After meeting the guy we picked up at the airport – Xie Ge, I began to see the kind of man Han wanted to become. Xie Ge is a man in his forties, with a plump belly, and a driver who drives him around in a black Mercedes-Benz. Married, successful, keeps a few girlfriends on the side.

Han's relationship with Xie Ge is similar to that of a pimp and sugar-daddy one. I witnessed this with Han and a girl at dinner. Han transfers women he picks up to his friends like merchandise. He would flirt with her all night, so that Xie Ge could splurge 2000 RMB on dinner, followed by bottle service, hold her hand at the end of the evening, and then get a room at a five star hotel. Oftentimes the girl would not come back to the hotel with them, and the cycle continues with the next lady in question. Han's gift is in providing an endless supply of ladies, kind of like a pimp, except these ladies are not whores. They are mostly young girls still going to university.

Women to them are a status symbol, a collection of brand name shirts. A successful man not only provides for his family, wife and kids, but also supports a number of mistresses outside. Marriage is part of the image. There's nothing enviable about a man in his 40'ies, unmarried, dates one girl after another, no matter how wealthy he is. That's not the definition of true success. That's just sad.

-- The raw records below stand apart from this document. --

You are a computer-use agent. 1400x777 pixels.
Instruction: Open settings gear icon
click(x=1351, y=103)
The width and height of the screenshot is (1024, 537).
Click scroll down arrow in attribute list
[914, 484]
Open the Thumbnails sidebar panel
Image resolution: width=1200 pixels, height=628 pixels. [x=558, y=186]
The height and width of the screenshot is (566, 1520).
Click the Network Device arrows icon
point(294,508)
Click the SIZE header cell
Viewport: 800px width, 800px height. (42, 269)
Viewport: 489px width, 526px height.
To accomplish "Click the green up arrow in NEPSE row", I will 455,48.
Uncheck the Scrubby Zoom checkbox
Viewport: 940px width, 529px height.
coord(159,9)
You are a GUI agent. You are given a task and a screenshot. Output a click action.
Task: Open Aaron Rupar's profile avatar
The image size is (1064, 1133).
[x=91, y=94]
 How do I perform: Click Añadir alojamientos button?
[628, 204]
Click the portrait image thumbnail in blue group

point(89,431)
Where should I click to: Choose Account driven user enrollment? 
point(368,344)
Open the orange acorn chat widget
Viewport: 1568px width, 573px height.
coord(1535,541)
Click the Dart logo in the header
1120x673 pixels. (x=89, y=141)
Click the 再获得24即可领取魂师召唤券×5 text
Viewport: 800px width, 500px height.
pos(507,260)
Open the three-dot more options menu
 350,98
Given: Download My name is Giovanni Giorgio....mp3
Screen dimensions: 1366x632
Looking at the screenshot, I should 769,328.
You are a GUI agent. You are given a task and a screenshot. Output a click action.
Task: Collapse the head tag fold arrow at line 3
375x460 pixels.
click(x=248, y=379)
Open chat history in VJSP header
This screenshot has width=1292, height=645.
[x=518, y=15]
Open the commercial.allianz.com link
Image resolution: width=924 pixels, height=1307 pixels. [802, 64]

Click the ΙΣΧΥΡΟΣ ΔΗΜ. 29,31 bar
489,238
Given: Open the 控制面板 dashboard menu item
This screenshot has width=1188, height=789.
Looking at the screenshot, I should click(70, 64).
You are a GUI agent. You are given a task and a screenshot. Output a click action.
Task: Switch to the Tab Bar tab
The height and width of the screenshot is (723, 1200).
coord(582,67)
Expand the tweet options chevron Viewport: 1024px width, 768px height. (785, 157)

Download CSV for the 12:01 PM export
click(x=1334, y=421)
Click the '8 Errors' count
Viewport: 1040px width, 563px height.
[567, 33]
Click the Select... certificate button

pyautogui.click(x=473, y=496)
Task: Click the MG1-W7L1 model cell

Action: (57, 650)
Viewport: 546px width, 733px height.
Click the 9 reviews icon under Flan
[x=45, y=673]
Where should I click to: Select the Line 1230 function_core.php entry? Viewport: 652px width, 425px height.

I've never met Han's girlfriend, or seen her picture. Some say she looks like "Gong Li", a famous Chinese actress. One time, when there was no one around, I asked Han, "Why does she want to marry you, knowing your sexual escapades with other women?" I got a response that sounded very close to the truth, "Because I take care of her. She doesn't come from a rich family."

Han carries a skewed, or rather morbid, view of the role men play in women's lives. He seems to think, as long as I have money, I can provide for the woman, or women, they'll always be around. And that he can do whatever he wants, while the woman he's with must stay loyal to him and only him. It amazes me that there are women who'll tolerate this in this day and age. Forever dominant and in control, perhaps this is the Chinese macho-man mentality. I once asked him, "What if one day, your girlfriend can't take it anymore and dumps you?" He put the salt and pepper shakers in a line and said to me, "Do you see this lineup of people? As soon as she leaves, someone next in line will take her place."